We remark that a liquid-crystal (LC) layer was embedded into the metasurface element as a dielectric spacer. The LC layer contributes to the performance of the large deflection angle of the metasurface grating to some extent, as the loading of LC induces the redshift of the effective working frequency band of the metasurface grating (compared to the air with the same thickness) [32,33], which will lead to the increased deflection angle according to Equation (2). In addition, LC possesses the electrically tunable dielectric constant, and hence the switchable grating effect can be expected in this LC metasurface grating. More importantly, we wish to develop a kind of bifunctional metasurface device, that is, the metasurface behaves as an electrically controlled programmable metasurface in the low-frequency portion of the y-polarized incident wave and functions as a frequency-scanning grating in the high-frequency band for the x-polarized incident wave. Thus, we also utilize the LC-integrated metasurface structure in this work.

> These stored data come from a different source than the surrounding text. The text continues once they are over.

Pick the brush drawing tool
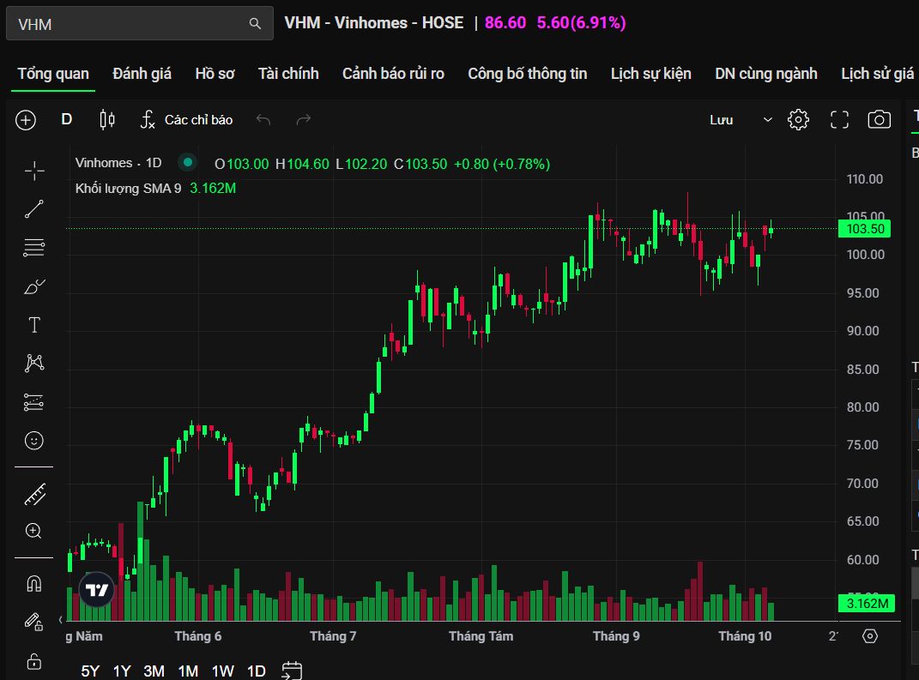pyautogui.click(x=34, y=286)
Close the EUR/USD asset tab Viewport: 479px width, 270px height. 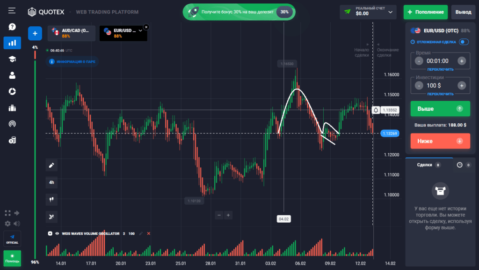coord(146,27)
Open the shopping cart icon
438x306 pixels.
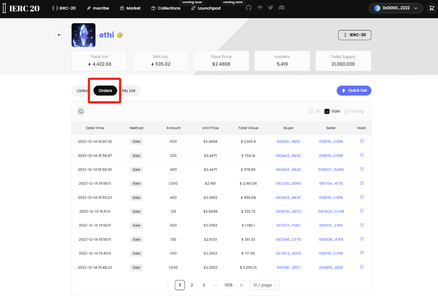[x=431, y=8]
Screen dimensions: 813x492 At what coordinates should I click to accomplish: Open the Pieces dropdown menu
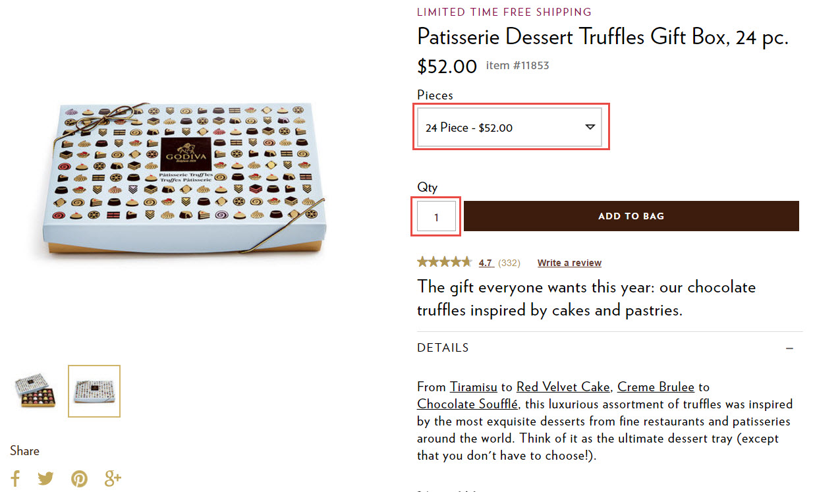510,128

According to the aforementioned analyses, the grating-like metasurface can steer the terahertz beams in a large deflection-angle region, which indicates the potential applications in terahertz frequency-scanning antennas. Compared with phased-array antennas, frequency-scanning antennas commonly possess higher response speeds and lower energy consumption. Additionally, the metasurface can also be applied to beam splitting. At optical frequencies, beam-splitting prisms and gratings are usually utilized to design beam splitters based on the dispersion effect, which is widely used in spectrometers. Nevertheless, in the terahertz regime, beam-splitting components are not widely reported. Thus, the grating-like metasurface can be extended to terahertz spectral separation. It is worth noting that the working bandwidth can be further broadened by designing multilayer devices or constructing composite metasurfaces consisting of sub-lattices with different operating frequency bands. Additionally, hence, broadband terahertz spectral separation can probably be achieved based on metasurface grating.

4. Conclusions

A frequency-scanning metasurface grating operating in the terahertz band has been designed and manufactured. The metasurface grating shows a large diffraction angle of up to 59.5° and an angle range of ±(59.5–47.3°) as the working frequency varies in the range of 0.87–1.02 THz. It is also numerically demonstrated that the metasurface grating based on CSRR has higher first-order diffraction intensity compared with metallic strip grating with the same grating constant and slit width. The experimentally measured diffraction angles are in good agreement with the theoretical and simulated results. Moreover, the proposed reflective grating-like metasurface shows the functions of beam scanning and beam splitting and has important applications in the fields of moving target detection, wireless communication, spectral separation, and other fields.